#### [Exercise brief]
Go through the listing below and show each line that has the word "indicator".

#### [Extracted data]
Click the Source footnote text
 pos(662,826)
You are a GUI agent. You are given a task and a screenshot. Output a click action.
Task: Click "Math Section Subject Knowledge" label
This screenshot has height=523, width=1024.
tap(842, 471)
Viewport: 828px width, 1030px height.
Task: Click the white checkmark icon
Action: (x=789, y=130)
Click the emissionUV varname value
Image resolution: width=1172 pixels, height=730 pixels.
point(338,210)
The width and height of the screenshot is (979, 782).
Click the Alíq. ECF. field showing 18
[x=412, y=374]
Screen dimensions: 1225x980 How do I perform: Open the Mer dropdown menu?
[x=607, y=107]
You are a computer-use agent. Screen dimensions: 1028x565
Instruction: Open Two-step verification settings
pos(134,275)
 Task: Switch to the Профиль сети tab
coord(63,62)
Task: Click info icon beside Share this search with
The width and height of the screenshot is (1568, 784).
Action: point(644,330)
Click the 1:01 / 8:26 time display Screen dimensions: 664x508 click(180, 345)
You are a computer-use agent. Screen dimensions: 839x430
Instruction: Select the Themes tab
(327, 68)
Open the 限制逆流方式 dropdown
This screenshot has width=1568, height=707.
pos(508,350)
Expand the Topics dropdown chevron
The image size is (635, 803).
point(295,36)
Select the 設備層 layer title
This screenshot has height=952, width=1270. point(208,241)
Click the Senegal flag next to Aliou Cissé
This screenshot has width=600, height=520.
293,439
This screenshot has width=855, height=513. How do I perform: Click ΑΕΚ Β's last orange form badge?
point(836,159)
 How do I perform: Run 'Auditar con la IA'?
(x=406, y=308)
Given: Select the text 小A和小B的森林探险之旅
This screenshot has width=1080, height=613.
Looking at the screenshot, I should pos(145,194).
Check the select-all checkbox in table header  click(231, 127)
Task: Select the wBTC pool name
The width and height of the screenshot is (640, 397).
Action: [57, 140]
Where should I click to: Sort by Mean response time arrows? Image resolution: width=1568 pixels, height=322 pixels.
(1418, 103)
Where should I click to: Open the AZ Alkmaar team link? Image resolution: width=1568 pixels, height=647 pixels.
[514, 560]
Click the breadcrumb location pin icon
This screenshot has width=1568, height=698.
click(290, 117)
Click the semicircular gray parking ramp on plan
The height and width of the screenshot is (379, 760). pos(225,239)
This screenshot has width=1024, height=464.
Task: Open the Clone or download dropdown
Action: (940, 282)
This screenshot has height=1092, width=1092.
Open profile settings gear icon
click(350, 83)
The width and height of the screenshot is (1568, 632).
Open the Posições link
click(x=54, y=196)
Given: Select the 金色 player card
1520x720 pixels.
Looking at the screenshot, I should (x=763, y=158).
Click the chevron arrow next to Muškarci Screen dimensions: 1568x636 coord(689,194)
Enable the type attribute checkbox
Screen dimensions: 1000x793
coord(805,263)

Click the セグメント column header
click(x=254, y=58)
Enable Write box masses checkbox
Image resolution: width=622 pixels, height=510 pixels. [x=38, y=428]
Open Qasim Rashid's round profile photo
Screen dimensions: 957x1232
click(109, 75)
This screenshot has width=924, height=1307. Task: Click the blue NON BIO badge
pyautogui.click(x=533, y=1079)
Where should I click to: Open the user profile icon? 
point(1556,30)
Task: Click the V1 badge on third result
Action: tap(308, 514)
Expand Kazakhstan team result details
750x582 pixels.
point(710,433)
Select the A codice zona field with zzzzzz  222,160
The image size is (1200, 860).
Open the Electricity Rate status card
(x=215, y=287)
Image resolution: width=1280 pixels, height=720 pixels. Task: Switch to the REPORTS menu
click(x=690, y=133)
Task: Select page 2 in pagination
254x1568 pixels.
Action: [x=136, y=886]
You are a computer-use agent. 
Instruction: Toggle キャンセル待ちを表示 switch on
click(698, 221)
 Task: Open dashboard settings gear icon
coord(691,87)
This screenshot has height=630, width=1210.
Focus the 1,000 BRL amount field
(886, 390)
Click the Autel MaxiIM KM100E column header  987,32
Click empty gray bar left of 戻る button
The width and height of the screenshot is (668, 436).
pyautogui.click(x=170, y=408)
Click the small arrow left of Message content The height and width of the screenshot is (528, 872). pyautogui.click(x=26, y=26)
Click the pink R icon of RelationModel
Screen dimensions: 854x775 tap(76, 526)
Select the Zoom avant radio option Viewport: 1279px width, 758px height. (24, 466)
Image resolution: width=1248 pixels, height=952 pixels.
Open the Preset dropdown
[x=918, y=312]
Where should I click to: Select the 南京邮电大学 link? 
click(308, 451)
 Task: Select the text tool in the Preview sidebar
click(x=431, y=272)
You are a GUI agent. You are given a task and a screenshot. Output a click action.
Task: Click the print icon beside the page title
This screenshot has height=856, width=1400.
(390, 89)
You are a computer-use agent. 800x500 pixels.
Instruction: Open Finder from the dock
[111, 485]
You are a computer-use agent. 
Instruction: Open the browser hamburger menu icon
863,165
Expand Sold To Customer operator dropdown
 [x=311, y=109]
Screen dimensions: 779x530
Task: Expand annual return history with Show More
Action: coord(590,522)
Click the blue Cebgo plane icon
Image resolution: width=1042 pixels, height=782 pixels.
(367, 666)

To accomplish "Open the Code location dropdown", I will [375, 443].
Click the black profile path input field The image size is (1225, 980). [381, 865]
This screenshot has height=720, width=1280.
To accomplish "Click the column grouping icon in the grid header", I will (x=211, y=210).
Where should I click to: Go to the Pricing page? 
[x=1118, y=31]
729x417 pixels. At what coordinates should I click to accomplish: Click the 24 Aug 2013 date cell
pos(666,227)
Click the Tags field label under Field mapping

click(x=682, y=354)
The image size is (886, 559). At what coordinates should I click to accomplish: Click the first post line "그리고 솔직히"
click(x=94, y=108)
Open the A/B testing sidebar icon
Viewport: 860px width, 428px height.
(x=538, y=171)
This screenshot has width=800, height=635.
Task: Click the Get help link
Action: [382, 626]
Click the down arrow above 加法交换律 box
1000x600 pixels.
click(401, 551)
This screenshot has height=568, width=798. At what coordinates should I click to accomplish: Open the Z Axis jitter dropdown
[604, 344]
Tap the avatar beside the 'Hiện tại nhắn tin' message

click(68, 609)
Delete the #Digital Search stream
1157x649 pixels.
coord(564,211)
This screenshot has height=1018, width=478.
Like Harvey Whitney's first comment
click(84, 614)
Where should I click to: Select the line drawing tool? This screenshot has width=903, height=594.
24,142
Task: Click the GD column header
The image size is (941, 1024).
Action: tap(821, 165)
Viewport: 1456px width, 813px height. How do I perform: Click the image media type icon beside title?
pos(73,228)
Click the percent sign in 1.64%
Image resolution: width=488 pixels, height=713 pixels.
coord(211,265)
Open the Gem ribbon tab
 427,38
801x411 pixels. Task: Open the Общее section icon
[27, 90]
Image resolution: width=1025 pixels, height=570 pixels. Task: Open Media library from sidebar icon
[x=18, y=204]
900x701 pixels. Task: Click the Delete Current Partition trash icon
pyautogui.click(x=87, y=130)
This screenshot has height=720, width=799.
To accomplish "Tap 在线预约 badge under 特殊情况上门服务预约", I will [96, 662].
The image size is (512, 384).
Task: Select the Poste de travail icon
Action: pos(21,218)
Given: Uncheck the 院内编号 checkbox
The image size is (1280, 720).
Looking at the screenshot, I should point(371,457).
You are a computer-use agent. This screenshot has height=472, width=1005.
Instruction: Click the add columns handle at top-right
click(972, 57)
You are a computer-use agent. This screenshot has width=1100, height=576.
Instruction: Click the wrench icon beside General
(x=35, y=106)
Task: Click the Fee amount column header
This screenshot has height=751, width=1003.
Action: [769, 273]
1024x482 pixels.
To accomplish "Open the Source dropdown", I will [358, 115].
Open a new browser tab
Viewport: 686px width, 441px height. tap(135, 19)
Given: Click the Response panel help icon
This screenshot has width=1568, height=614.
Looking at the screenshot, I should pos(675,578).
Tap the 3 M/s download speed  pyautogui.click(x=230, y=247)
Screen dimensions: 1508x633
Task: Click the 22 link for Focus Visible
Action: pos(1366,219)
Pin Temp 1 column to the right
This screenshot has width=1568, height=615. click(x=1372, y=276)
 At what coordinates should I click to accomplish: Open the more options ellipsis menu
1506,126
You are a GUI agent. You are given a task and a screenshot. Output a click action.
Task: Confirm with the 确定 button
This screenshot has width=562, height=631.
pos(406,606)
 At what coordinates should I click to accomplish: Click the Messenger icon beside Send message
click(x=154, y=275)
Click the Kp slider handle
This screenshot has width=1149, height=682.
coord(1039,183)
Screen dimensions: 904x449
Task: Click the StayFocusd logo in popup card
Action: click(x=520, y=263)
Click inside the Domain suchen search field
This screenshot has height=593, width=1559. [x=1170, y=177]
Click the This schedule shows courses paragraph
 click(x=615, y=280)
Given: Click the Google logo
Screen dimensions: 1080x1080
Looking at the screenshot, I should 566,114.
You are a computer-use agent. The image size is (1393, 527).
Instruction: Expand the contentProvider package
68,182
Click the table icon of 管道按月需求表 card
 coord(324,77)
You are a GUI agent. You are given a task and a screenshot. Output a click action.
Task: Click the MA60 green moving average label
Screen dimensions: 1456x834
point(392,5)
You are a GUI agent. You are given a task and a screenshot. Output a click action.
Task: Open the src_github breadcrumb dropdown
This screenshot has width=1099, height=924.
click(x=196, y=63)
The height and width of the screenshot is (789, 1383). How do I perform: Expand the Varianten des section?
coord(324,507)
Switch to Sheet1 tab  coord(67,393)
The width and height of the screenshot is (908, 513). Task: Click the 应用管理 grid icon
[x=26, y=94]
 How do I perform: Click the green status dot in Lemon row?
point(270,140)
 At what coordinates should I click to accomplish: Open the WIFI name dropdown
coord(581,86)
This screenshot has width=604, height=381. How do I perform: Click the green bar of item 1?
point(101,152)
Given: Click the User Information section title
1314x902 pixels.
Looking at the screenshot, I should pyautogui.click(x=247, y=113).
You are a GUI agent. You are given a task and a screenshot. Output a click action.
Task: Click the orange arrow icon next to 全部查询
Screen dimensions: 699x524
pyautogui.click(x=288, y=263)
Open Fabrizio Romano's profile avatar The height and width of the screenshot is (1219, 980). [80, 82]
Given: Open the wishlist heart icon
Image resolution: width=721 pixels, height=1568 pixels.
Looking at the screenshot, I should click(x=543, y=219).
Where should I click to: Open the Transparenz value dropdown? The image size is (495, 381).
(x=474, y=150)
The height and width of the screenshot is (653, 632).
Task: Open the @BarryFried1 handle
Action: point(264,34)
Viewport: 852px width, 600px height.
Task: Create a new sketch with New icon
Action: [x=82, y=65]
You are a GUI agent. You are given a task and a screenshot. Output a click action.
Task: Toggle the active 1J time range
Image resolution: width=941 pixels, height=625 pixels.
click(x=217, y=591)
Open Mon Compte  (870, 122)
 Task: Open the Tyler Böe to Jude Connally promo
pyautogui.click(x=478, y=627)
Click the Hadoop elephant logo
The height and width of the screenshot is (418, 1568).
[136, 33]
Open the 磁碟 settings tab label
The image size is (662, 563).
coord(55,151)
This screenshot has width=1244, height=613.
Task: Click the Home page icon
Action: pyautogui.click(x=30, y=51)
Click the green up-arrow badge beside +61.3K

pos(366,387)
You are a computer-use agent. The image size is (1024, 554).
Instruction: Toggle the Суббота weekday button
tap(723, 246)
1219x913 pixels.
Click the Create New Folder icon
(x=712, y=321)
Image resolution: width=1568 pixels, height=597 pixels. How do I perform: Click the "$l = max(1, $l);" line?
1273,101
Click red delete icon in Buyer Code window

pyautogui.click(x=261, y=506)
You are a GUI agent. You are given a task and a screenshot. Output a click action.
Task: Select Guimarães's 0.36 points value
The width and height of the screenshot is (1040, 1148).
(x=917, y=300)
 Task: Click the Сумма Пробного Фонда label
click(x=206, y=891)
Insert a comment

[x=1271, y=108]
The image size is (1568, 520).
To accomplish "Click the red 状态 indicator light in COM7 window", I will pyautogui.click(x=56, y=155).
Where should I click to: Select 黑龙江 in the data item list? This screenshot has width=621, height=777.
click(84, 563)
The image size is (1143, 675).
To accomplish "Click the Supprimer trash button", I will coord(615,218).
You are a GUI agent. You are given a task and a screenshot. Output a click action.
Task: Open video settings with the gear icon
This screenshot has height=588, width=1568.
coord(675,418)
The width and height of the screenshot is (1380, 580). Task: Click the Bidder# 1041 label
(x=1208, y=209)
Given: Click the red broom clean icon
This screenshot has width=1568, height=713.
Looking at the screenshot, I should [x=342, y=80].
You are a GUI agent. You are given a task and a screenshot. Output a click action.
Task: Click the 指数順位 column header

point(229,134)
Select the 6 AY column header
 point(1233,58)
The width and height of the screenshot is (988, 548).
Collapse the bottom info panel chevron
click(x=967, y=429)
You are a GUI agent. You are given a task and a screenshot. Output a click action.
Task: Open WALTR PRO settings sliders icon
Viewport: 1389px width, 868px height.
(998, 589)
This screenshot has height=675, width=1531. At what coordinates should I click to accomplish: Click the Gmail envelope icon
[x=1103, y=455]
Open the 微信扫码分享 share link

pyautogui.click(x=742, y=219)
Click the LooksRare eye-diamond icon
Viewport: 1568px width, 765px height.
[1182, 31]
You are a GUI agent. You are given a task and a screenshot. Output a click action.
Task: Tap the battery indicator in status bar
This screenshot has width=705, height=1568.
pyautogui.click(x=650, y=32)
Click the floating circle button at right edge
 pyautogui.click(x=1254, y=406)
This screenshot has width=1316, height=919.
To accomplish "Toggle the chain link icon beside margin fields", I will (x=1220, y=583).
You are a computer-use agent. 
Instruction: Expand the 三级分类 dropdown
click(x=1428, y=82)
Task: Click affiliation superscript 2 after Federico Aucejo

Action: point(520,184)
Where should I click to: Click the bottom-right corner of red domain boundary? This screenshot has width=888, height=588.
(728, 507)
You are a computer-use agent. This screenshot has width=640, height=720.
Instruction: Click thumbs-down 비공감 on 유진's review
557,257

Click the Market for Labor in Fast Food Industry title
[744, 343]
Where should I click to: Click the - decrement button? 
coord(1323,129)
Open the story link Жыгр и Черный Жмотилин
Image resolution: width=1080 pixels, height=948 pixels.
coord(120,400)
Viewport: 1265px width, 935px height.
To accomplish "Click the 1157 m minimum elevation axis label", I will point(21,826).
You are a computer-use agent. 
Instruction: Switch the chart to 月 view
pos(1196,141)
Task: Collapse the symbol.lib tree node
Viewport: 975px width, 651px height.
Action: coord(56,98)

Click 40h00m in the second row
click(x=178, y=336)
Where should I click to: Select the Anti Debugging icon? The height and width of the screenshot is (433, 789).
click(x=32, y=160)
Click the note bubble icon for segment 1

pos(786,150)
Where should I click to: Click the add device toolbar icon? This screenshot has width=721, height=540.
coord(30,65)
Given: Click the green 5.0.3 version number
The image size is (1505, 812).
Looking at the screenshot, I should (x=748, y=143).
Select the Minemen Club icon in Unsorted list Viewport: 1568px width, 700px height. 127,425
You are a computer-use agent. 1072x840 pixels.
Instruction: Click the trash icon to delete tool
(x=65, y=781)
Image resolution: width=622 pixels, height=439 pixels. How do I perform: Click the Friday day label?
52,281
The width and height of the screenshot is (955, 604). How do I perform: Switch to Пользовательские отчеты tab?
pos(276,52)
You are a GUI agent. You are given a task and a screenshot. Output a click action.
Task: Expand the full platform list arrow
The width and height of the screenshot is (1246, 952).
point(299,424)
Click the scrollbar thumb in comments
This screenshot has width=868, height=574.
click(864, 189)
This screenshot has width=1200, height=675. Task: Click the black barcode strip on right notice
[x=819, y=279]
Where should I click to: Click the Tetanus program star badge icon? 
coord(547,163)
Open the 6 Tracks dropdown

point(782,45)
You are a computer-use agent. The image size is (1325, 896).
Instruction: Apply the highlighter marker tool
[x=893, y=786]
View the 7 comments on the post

#### [Response below]
To accomplish "Click the red 状态 indicator light in COM7 window", I will pyautogui.click(x=56, y=155).
Task: Tap the battery indicator in status bar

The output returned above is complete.